Exercise
Your output should consist solely of the lines from the one with "Screen dimensions: 1270x952" through the end of the records, reproduced exactly, both ends included.

Records for the task
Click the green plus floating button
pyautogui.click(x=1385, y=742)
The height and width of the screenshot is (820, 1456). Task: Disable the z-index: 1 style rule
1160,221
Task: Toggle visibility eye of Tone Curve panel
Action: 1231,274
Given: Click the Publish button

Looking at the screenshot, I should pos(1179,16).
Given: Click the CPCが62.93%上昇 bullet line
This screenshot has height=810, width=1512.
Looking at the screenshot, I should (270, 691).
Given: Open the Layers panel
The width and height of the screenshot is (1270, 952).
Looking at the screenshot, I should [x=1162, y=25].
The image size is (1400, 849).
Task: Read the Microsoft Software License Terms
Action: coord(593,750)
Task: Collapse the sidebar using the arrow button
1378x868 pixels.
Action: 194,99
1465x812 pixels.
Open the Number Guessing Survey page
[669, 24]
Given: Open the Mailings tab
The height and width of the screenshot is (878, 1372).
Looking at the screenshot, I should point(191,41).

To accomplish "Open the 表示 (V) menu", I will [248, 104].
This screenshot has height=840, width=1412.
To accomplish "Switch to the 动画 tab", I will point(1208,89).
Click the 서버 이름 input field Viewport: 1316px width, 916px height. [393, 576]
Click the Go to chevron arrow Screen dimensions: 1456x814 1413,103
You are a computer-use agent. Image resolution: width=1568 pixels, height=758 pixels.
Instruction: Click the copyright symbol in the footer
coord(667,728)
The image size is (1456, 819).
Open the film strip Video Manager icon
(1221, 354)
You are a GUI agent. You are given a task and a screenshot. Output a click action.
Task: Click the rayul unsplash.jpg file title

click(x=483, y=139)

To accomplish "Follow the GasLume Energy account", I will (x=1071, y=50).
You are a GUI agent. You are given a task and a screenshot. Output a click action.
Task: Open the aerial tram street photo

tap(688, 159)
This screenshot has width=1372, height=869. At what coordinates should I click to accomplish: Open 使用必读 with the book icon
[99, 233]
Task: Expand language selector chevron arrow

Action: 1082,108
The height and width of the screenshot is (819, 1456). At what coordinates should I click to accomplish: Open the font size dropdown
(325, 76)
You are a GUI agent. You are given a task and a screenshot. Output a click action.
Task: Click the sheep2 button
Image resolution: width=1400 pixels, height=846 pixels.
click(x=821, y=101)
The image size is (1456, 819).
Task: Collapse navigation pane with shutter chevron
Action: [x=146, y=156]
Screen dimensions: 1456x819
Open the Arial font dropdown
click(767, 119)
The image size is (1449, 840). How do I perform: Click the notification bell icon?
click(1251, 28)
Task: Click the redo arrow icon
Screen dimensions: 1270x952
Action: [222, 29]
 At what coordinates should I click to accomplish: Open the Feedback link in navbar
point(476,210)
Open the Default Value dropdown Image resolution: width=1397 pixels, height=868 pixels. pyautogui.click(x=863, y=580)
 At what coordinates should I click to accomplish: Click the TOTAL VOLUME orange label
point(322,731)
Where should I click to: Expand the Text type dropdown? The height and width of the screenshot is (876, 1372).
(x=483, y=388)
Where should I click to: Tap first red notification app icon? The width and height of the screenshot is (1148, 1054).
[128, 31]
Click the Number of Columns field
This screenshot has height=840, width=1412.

Result of this exercise
Screen dimensions: 1270x952
Action: [222, 29]
 At what coordinates should I click to accomplish: Open the Feedback link in navbar
point(476,210)
Open the Default Value dropdown Image resolution: width=1397 pixels, height=868 pixels. pyautogui.click(x=863, y=580)
 At what coordinates should I click to accomplish: Click the TOTAL VOLUME orange label
point(322,731)
Where should I click to: Expand the Text type dropdown? The height and width of the screenshot is (876, 1372).
(x=483, y=388)
Where should I click to: Tap first red notification app icon? The width and height of the screenshot is (1148, 1054).
[128, 31]
Click the Number of Columns field
This screenshot has height=840, width=1412.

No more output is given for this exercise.